Stated goal A - Repeat the passage of the forum thread on bachelor parties between "I didn't have" and "rather than thinking.", inclusive.
Stated goal B - Continue the forum thread on bachelor parties from its last sentence.

Selection -

┏━━

It's not appropriate period. It's definitely a mindset thing which is why I posted about the bachelorette party and my fury over my wife having gone to one.

I didn't have a bachelor party. Mostly due to my chronic injury, but if I had one, I was thinking a camping trip would have been what I would have wanted. 

People who are into strippers are allowing their drives to dictate their behavior, rather than thinking.


----------



## jai_mann

Therealbrighteyes said:


> So when did this rite of passage become regular? For me, it just seems off that anybody would want paid half naked people on them as a way of celebrating marital bliss.


I think that's a great question. My own take is that this sort of thing clearly did not take place in the Victorian era. The 40's and 50's are likely out of the picture too. Some time after the massive psychological operation of the "60's" (free love, every thing goes, if it feels good, etc.) is when I would think this stuff started.

I believe the college greek system is heavily tied in with this. The fraternities, etc. are to this day throwing "pimp/hooker" parties which breaks down certain barriers (1-the notion that either thing is good or fun; 2- the dress attire which is acceptable in a social context).

┗━━

(Dataset rows)
┏━━

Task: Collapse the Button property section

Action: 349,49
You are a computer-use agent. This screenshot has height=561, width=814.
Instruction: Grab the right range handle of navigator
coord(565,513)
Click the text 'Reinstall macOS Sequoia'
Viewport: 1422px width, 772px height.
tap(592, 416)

┗━━

Exercise output A -
I didn't have a bachelor party. Mostly due to my chronic injury, but if I had one, I was thinking a camping trip would have been what I would have wanted. 

People who are into strippers are allowing their drives to dictate their behavior, rather than thinking.

Exercise output B -
This sort of debauchery has spread to those not involved in the greek system imho. Now, I could be wrong and it may not have started with the greek system. But it's definitely closely tied in from observation (I'm not a member of a greek society, but I know those who are and have been to their parties in the past, and I have observed things that have made their way on to the internet).


----------



## jai_mann

Therealbrighteyes said:


> Apparently I thread jacked my own post! How are bachelor/bachelorette parties different? So many people posted here that bachelorette parties are worse. How?


I don't know that they are different other than on an individual basis. In both cases some may have no sexual tie ins, other's apparently may involve naked people, or full blown prostitution. 

Short of a serious study assessing these issue's I really don't know that one could be deemed worse than another.

With the economy in the gutter I'm sure there are more people who would be willing to engage in sex acts for money though.


----------



## Entropy3000

Whip Morgan said:


> I didn't see this thread, where is it?
> 
> Anywho, I was watching an episode of "Bridezillas" two days ago (*Do I lose my Man Card over this*?) and the bride-to-be was in simulated sex acts with several strippers. Nothing subtle, she was essentially getting pounded. I feel bad for that groom. And she was a crazy b*tch, which is also a problem.


You are on double secret probation dude. 

Yes, this seems to be ok. Harmless fun. As bad as it is for a bride to be ... and it is, there seems to be an inclination to continue this behavior after marriage for some. UFB.

Even more amazing is that this would be ok to be televised. Did they interview the hubby?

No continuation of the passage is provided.